Taking probiotic bacteria can reduce bad breath.

Study evaluation: For chewing or sucking: Probiotic bacteria reduce bad breath

Taking probiotic bacteria can reduce bad breath. This is the result of an analysis of several studies that have examined the effect of probiotics on perceptible and measurable bad breath. Accordingly, the probiotics administered through chewing gum or lozenges primarily reduce the formation of volatile - and musty - sulfur compounds, especially hydrogen sulfide. The group led by Longjiang Li from Sichuan University in Chengdu (China) has published their study in the specialist journal "BMJ Open".

"Halitosis has a significant impact on patients' daily work and social activities and can even lead to common mental health problems, such as anxiety, depression and social isolation," the researchers write. Around a quarter of all people worldwide suffer at least temporarily from unpleasant bad breath, medically known as halitosis. Bad breath is chronic in about six percent of people. In more than 90 percent of cases, microorganisms in the oral cavity are responsible for the odor; Diseases of the ear and nose area or the gastrointestinal tract are also possible causes.
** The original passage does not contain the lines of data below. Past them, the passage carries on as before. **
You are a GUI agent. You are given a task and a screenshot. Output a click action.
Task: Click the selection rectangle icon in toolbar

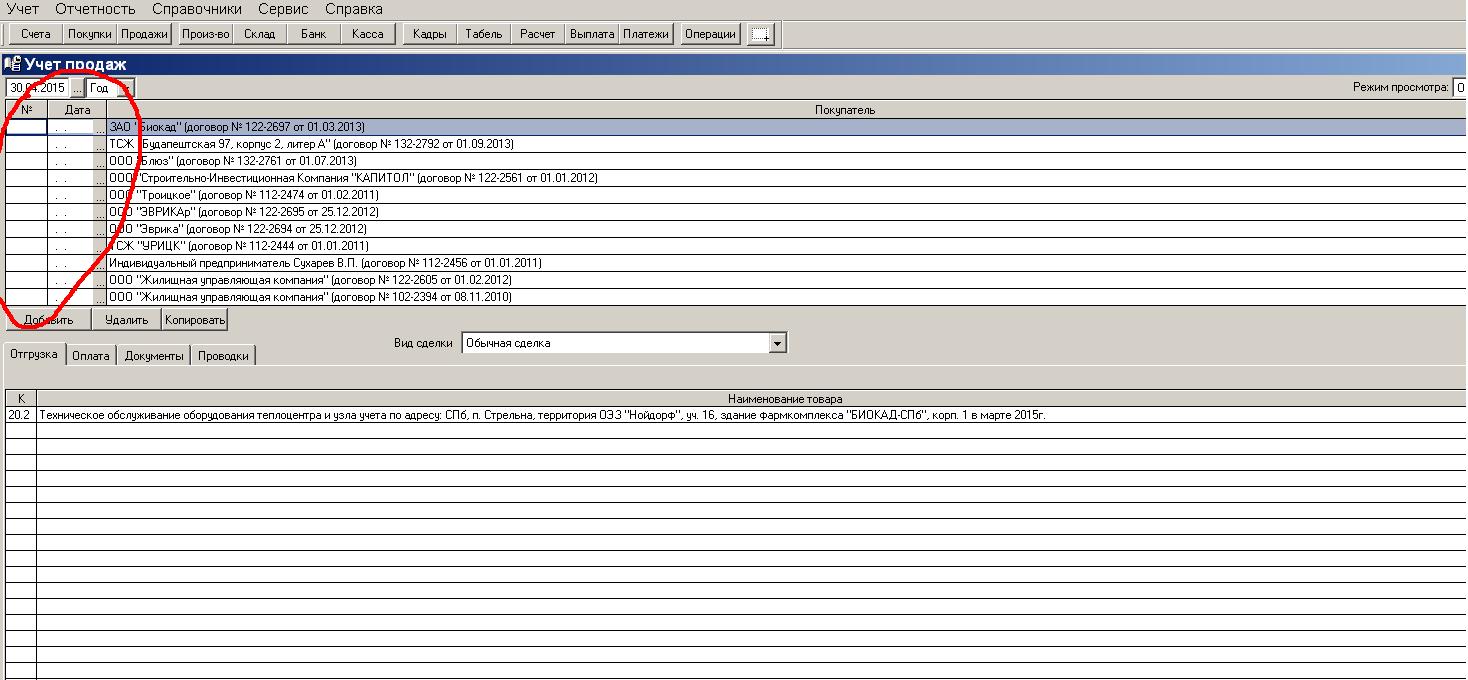click(x=761, y=34)
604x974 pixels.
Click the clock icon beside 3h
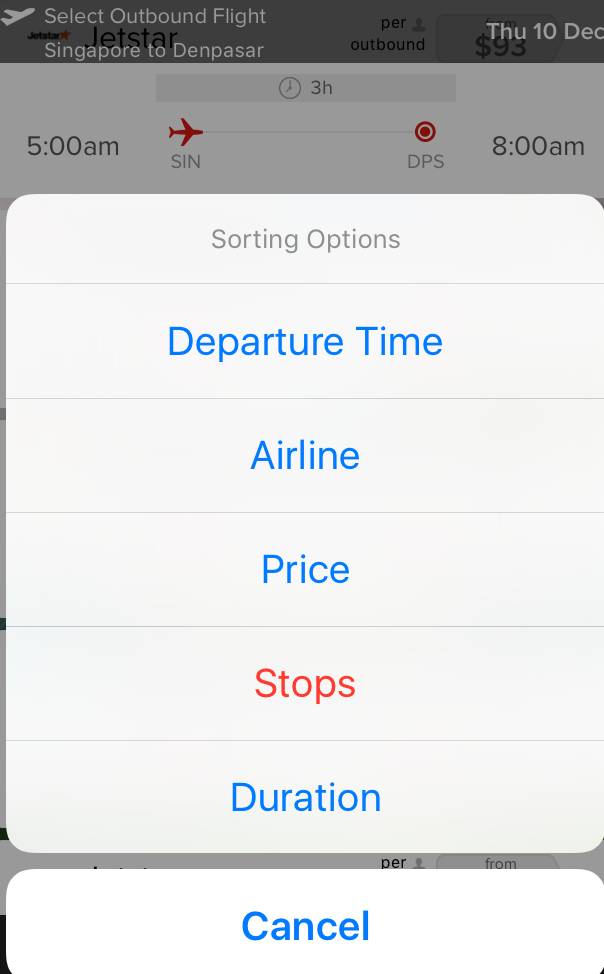pos(290,88)
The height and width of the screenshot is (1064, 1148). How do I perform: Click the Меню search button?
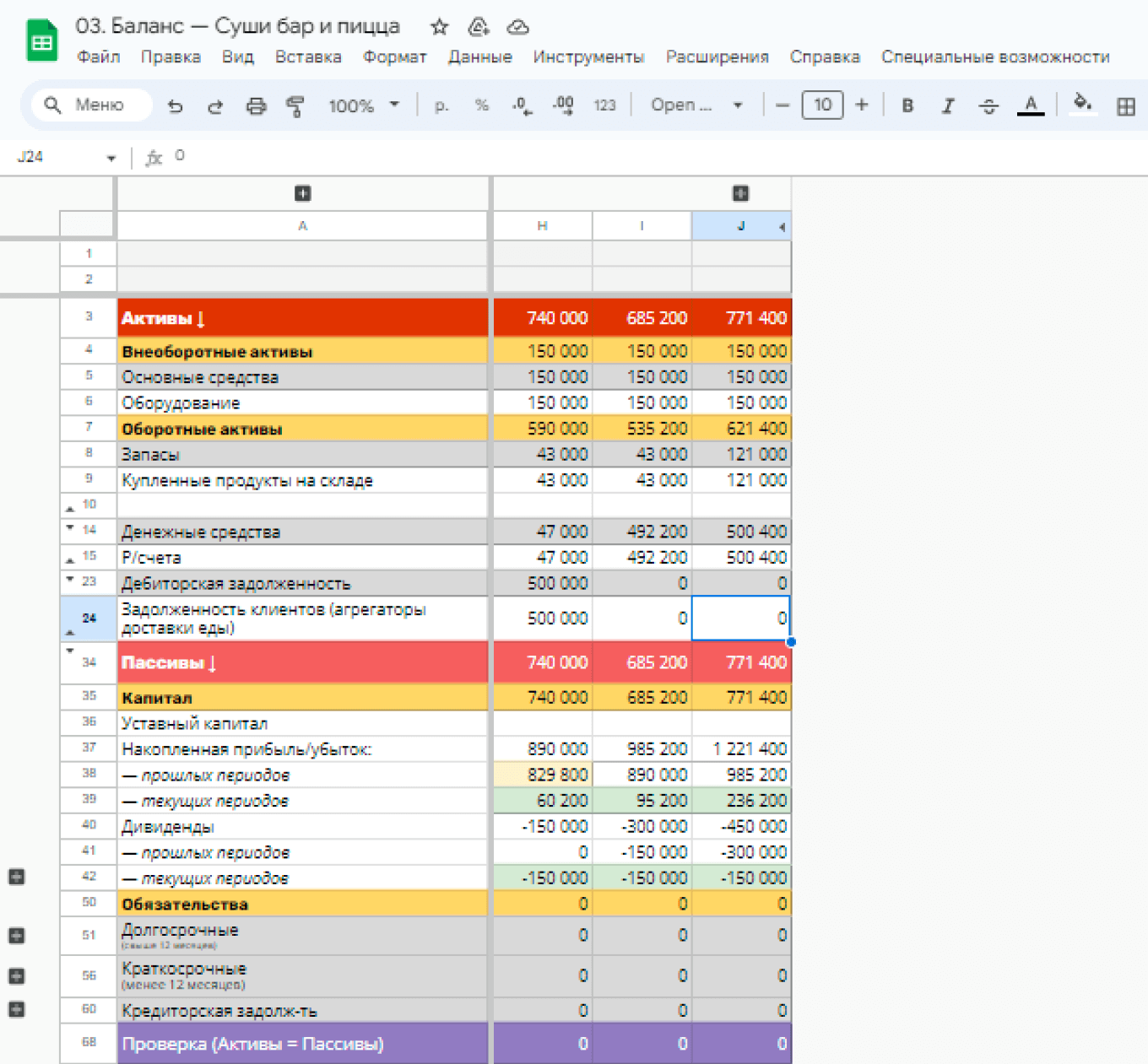(x=91, y=105)
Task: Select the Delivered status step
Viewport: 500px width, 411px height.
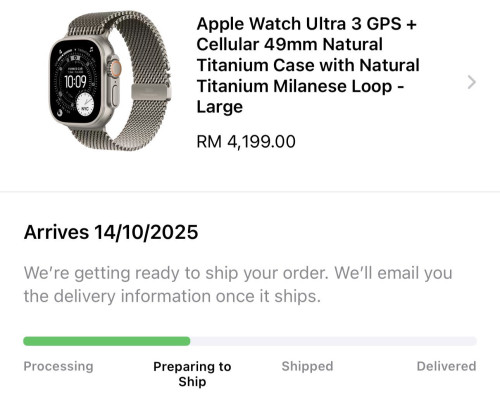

In the mouth, on the other hand, it is mainly bacteria in the recesses of the tongue that produce foul-smelling gases by breaking down organic substances. However, the microorganisms can also sit on the teeth and in gum pockets. Such bacteria can cause inflammation of the gums (gingivitis) and the periodontium (periodontitis). Unless there is an underlying condition outside of the oral cavity, halitosis is often treated with tartar removal, professional teeth cleaning, and tongue cleaning. Patients are usually shown how to improve their daily oral hygiene. In some cases, mouthwashes, antibiotics and, for some years now, probiotics are also used.

Li and colleagues found 238 studies examining the effect of probiotics on bad breath in medical databases. For the analysis, however, they only used high-quality studies with a control group, which also had to contain certain data. This left seven studies with a total of 278 participants. In the studies, people assessed the extent of bad breath, and some also measured volatile sulfur compounds in the breath. In addition, the coatings on the tongue and on the teeth were partially examined.

The statistical evaluation of the study results showed a significant reduction in the perceptible bad breath when the patients had been administered probiotic bacteria. These bacteria included Lactobacillus salivarius, Lactobacillus reuteri, Streptococcus salivarius, and Weissella cibaria. Volatile sulfur compounds also decreased, but only up to about four weeks after starting treatment; after that, the differences between the probiotic group and the placebo group shrank. Tooth and tongue coatings did not change as a result of the therapy.

"According to the available studies, probiotic therapy reduces the concentrations of odorants by inhibiting the breakdown of amino acids and proteins by anaerobic bacteria," the study authors write. Anaerobic bacteria get by without oxygen for their metabolism and can lodge deep in the tongue crevices and other cracks in the mouth. Their growth is inhibited by the probiotic bacteria. However, Li's team also writes that the study results were weakened in their validity because different methods and procedures were used in the studies considered.